Man sagt, jeder hat sein Päckchen zu tragen, und RAFs Paket zog ihn mit all seinem Gewicht immer wieder nach unten. Bis er lernte, damit zu leben. Er hat den Raben zu seinem Verbündeten gemacht und angefangen, seine Dämonen zu schätzen:

"Dämonen hinter mir, ich glaub’, ich brauch’ sie / Sie folgen mir lange schon, ich merke immer mehr, wie sie mir vertraut sind / Auf sie kann ich zähl’n, denn sie zeigen mir, wer ich bin" ("Dämonen", 2016)

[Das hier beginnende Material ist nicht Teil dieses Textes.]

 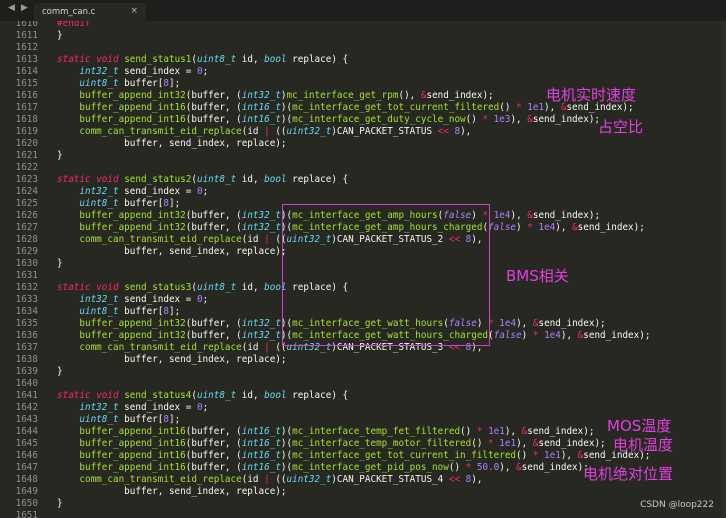 I want to click on code-line: 1651, so click(x=363, y=514).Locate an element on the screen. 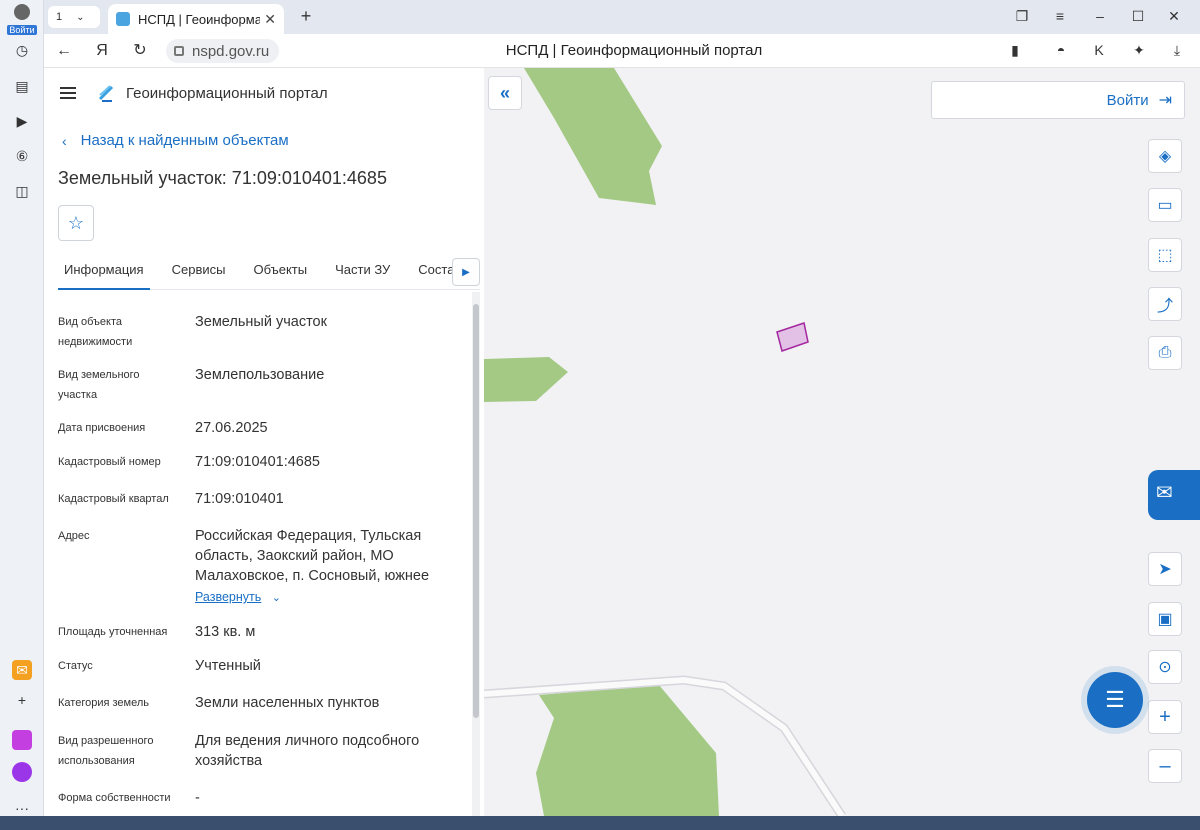  minimap-button: ▣ is located at coordinates (1165, 619).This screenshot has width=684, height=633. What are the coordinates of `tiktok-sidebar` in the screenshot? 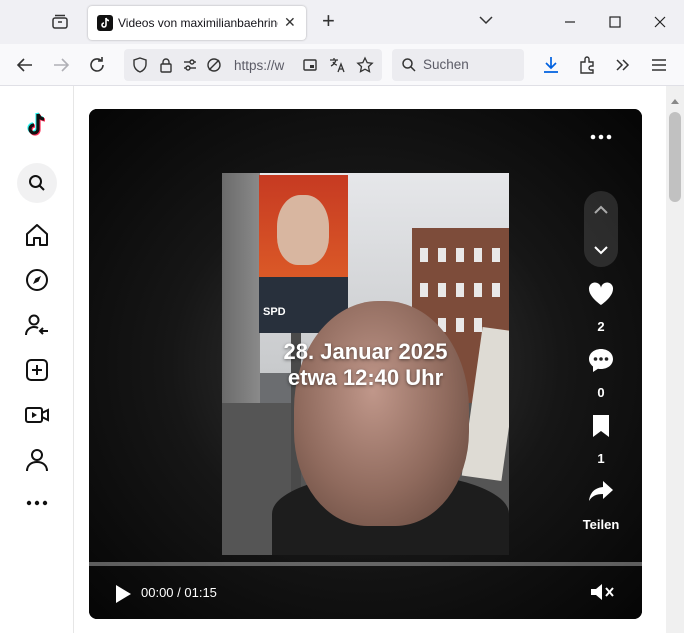 It's located at (37, 360). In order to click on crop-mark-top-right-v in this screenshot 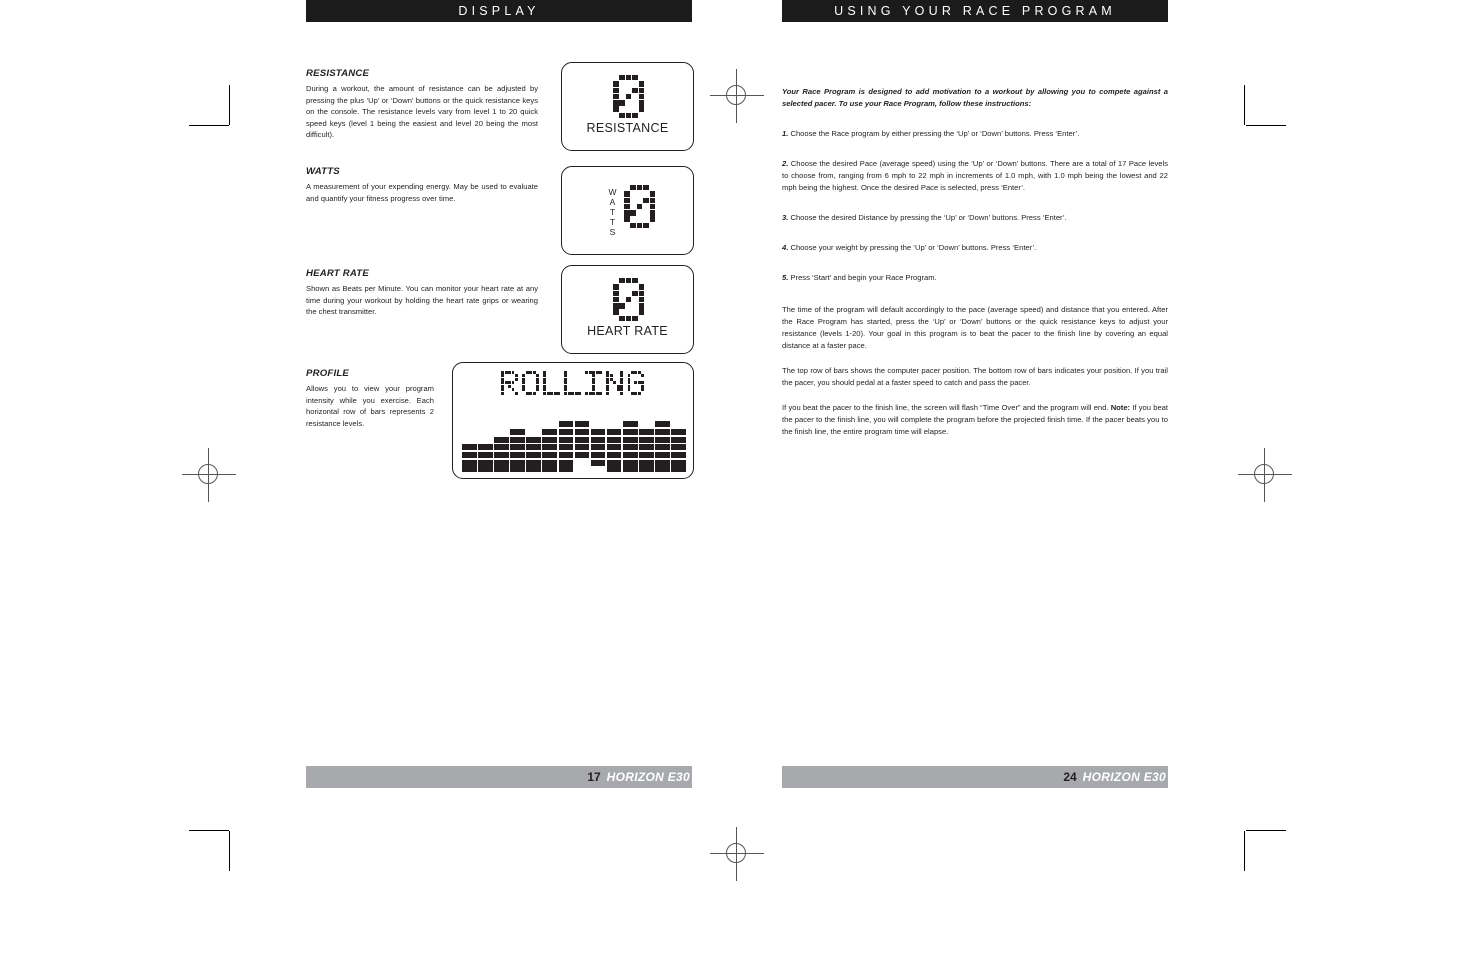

Im Video zu "Palmen aus Plastik" sitzt der schwarze Rabe dann 2016 in aller Ruhe auf RAFs Arm, als hätte er ihn endgültig gezähmt und die Kontrolle über ihn gewonnen. Spätestens hier verwischen die Grenzen dessen, was exakt der Rabe repräsentiert. Die Metapher hat über die Jahre eine eigene Dynamik entwickelt. Sie ist nicht mehr wie 2010 nur ein Mittel, um Inhalt zu transportieren, sondern sie ist selbst zum Inhalt geworden. RAF hat den einstigen Verführer selbst um den Finger gewickelt und das Rap Game kontrolliert. Bilder von ausverkauften Hallen, Bilder von Diamantplatten, Bilder von Top-Galas.